Après avoir ordonné le retrait de près de 400 livres abordant l’antiracisme, le genre ou la diversité, le Pentagone a récemment autorisé la remise en circulation de la majorité de ces ouvrages dans les bibliothèques militaires américaines. Ce revirement marque un épisode clé dans une série de décisions controversées autour des contenus dits « DEI » (diversité, équité, inclusion) dans les institutions fédérales.
Une directive issue de l’administration Trump
En avril 2025, une directive interne a conduit au retrait de 381 ouvrages des rayons de la bibliothèque de l’Académie navale d’Annapolis, dans le Maryland. Cette mesure faisait suite à une politique lancée sous l’administration Trump par le bureau du secrétaire à la Défense, Pete Hegseth, visant à purger les institutions militaires de contenus jugés idéologiquement non conformes.
Les livres concernés touchaient à des thématiques sensibles : droits civiques, histoire du racisme, féminisme, identité de genre, ou encore mémoire de l’Holocauste.
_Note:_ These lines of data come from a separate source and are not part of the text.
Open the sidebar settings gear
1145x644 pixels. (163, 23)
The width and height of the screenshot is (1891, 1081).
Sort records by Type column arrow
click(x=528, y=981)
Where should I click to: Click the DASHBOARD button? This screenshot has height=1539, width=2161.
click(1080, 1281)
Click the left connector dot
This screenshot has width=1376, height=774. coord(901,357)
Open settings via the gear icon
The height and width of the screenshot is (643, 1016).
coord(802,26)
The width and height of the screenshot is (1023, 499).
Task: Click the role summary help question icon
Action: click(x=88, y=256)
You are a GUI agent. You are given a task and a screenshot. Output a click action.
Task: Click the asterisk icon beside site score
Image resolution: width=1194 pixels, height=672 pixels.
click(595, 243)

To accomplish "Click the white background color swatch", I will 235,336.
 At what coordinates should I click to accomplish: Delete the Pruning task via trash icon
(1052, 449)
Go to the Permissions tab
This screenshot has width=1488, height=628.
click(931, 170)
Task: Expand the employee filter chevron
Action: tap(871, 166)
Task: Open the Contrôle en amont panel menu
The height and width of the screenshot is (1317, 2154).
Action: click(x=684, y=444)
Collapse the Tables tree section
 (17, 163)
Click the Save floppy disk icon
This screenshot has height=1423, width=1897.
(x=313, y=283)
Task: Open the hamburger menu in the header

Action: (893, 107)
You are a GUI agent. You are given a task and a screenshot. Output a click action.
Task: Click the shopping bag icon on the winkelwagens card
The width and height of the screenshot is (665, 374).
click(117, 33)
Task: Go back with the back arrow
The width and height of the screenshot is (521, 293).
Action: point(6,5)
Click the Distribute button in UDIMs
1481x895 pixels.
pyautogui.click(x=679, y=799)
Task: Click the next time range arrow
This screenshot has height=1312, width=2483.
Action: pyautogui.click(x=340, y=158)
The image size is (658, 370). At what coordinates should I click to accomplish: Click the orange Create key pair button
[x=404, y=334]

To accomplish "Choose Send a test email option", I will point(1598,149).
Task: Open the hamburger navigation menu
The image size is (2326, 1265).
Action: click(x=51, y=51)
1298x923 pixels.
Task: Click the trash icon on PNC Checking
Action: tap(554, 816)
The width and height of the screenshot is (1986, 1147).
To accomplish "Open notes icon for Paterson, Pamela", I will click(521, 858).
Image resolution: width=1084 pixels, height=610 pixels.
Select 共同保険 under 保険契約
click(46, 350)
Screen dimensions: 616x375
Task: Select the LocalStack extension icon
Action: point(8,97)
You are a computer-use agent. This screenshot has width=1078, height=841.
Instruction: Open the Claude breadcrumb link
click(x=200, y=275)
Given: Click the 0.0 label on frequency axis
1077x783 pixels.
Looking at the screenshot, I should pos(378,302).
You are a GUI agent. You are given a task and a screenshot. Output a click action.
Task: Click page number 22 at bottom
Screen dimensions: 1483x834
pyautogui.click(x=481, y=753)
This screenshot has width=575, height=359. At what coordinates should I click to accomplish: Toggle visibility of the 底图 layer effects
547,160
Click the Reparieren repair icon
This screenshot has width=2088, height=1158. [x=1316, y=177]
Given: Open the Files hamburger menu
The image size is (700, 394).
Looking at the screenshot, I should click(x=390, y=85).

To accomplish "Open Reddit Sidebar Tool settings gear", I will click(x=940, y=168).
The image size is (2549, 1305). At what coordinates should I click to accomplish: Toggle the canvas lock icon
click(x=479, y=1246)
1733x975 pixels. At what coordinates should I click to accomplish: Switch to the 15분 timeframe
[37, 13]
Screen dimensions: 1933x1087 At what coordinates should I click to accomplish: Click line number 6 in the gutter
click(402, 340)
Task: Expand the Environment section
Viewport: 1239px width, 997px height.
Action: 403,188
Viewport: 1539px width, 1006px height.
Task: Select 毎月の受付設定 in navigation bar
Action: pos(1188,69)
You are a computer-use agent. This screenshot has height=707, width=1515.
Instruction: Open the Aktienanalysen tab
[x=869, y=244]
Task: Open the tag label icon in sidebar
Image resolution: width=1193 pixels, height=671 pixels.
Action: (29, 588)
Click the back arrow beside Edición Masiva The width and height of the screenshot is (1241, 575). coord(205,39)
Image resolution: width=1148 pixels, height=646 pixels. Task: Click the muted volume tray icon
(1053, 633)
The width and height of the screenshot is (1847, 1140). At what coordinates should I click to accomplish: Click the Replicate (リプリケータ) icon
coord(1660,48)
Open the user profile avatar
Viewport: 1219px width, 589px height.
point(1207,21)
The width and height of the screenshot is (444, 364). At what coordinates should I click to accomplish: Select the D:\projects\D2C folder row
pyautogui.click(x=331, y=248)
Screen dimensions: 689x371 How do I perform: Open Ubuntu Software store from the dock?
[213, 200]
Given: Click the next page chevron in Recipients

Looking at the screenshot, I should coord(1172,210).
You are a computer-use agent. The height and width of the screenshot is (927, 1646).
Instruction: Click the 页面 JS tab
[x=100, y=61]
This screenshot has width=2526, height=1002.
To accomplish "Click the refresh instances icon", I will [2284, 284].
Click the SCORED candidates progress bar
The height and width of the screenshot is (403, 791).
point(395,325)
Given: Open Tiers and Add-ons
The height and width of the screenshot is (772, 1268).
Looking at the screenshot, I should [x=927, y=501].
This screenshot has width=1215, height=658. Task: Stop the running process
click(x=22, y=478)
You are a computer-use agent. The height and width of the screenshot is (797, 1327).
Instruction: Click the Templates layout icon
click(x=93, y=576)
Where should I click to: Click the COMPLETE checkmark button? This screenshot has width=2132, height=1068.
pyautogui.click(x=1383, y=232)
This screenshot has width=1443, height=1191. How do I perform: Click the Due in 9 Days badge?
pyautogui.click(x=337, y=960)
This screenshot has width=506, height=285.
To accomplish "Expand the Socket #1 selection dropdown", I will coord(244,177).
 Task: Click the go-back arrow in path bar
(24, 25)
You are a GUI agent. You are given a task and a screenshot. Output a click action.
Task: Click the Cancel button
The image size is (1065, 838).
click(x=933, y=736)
Parmi les titres visés figuraient des œuvres reconnues comme Je sais pourquoi l’oiseau en cage chante de Maya Angelou ou Pursuing Trayvon Martin, sur la mort tragique du jeune Afro-Américain en 2012.
Un tollé dans les milieux scientifiques et culturels
La décision a suscité de vives réactions, notamment de la part de l’American Historical Association et d’associations universitaires, qui ont dénoncé une forme de censure idéologique. Dans une déclaration commune, elles alertaient : « Supprimer des ouvrages basés sur des recherches rigoureuses ne fera pas disparaître les faits historiques. Cela affaiblira la capacité de l’armée à comprendre son passé et à préparer son avenir. »
Une réintégration partielle, mais toujours floue
Un mémo signé le 9 mai 2025 par Timothy Dill, sous-secrétaire adjoint à la Défense, a clarifié les critères de retrait, en listant une série de mots-clés comme « antiracisme », « transgenre », « privilège blanc » ou « théorie critique de la race ». À la suite de cet ajustement, une large majorité des livres ont été reclassés comme conformes et réintégrés aux bibliothèques militaires.
Cependant, environ 20 titres restent à l’étude, tandis que d’autres, initialement ignorés, pourraient être ajoutés à l’examen. Le processus est actuellement supervisé par un comité ad hoc chargé d’évaluer le sort de chaque ouvrage : maintien, archivage, ou suppression définitive.
Une politique plus large de révision idéologique
Ce nouvel épisode s’inscrit dans une stratégie plus vaste de redéfinition des contenus diffusés dans les institutions fédérales. Outre les bibliothèques militaires, des mesures similaires ont été observées dans des entités comme la NASA, qui a récemment supprimé des bandes dessinées promouvant la diversité – dont First Woman, mettant en scène la première femme non blanche sur la Lune.
Des directives de même nature ont également visé les militaires transgenres, les soldats non vaccinés contre la Covid-19, ou encore les financements liés aux arts via la National Endowment for the Arts (NEA). Ces politiques, souvent appliquées de manière hâtive et peu claire, ont donné lieu à des ajustements successifs au sein des administrations concernées.
Un retour en arrière contesté, un débat toujours ouvert
La réintégration partielle des ouvrages soulève autant de questions qu’elle n’en résout. Si certains saluent ce retour au dialogue et à la pluralité des savoirs, d’autres craignent que la politique de retrait puisse être relancée à tout moment, au gré des évolutions politiques.
Pour le monde littéraire, éducatif et universitaire, cet épisode illustre la fragilité de la liberté intellectuelle dans les institutions publiques, mais aussi l’importance cruciale d’un accès équitable aux œuvres et aux idées. Les bibliothèques, lieux de savoir et de débat, sont plus que jamais au cœur des enjeux idéologiques contemporains.